Ravezzani punge Malagò: "La Juve lo stadio l'ha fatto"

Ravezzani punge Malagò: "La Juve lo stadio l'ha fatto"TuttoJuve.com
Oggi alle 19:10Altre notizie
di Benedetta Demichelis
Fabio Ravezzani replica a Malagò sul tema degli stadi: "La Juve l'ha fatto, ma la politica blocca gli altri club da anni"

Fabio Ravezzani è intervenuto nel dibattito sul tema degli stadi in Italia, replicando alle dichiarazioni rilasciate da Giovanni Malagò sulle infrastrutture sportive e sul mancato sviluppo degli impianti nel calcio italiano. Attraverso un messaggio pubblicato su X, il direttore di Telelombardia ha voluto sottolineare come la Juventus rappresenti un esempio concreto di investimento riuscito nel settore, evidenziando al tempo stesso le difficoltà che altri grandi club incontrano da anni nel tentativo di realizzare nuovi impianti. Un tema, quello degli stadi di proprietà, che continua a dividere politica, istituzioni e società calcistiche.

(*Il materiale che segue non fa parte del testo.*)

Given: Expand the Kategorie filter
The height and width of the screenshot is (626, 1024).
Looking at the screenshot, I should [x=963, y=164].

Ravezzani replica alle parole di Malagò

Fabio Ravezzani, tramite X, ha voluto fare presente a Giovanni Malagò, presidente del Coni, che dal 2011 la Juventus dispone di uno stadio di proprietà. "Fare presente a Malagò che la Juve lo stadio l’ha fatto e che Milan, Inter, Roma e Lazio ci stanno provando da più di 20 anni ma la politica non consente loro di costruire nulla", ha scritto il direttore di Telelombardia.

Secondo Ravezzani, il problema principale non sarebbe quindi la mancanza di volontà da parte delle società, bensì gli ostacoli burocratici e politici che, nel corso degli anni, hanno rallentato o addirittura bloccato numerosi progetti infrastrutturali. Il tema degli stadi moderni resta infatti uno dei nodi più delicati per il futuro del calcio italiano, soprattutto in termini di ricavi e competitività internazionale.

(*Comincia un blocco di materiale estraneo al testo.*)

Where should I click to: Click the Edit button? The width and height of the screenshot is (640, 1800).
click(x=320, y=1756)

Le dichiarazioni di Malagò riaprono il dibattito

Ravezzani ha commentato alcune dichiarazioni rilasciate oggi da Malagò a Repubblica: "Molte volte ho sostenuto che quando eravamo ancora i primi al mondo, i nostri magnifici presidenti Moratti, Berlusconi, Agnelli, Cragnotti e Sensi avrebbero potuto rinunciare a uno-due ingaggi e fare un mutuo per uno stadio. Oggi si sarebbero trovati un patrimonio", queste le parole di Malagò.

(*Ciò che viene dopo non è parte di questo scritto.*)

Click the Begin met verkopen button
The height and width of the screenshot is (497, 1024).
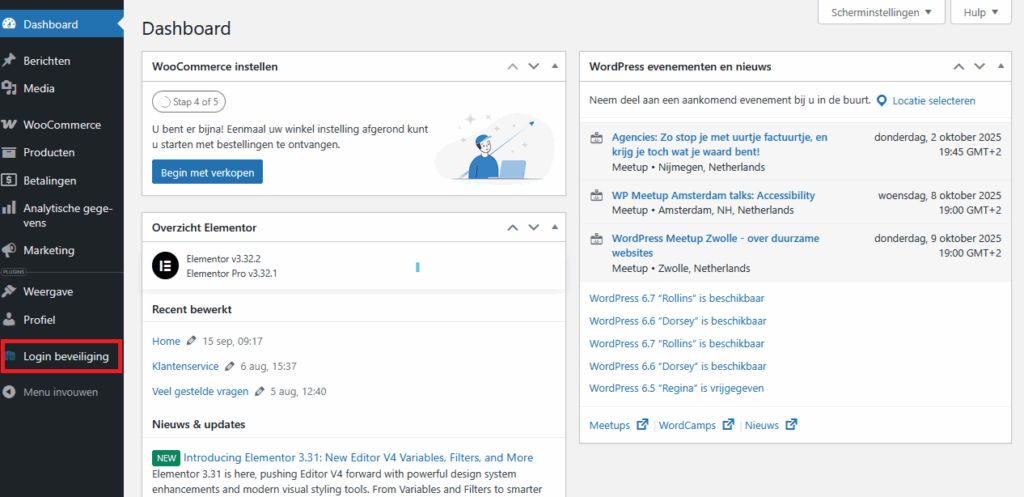(x=207, y=173)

Parole che hanno immediatamente riacceso il confronto tra addetti ai lavori e tifosi. Da una parte c'è chi ritiene che i grandi club italiani abbiano perso un'occasione storica per modernizzare le proprie strutture, dall'altra chi sottolinea come il contesto normativo italiano abbia spesso rappresentato un ostacolo quasi insormontabile. La questione degli stadi continua così a essere centrale nel dibattito sul rilancio del calcio italiano.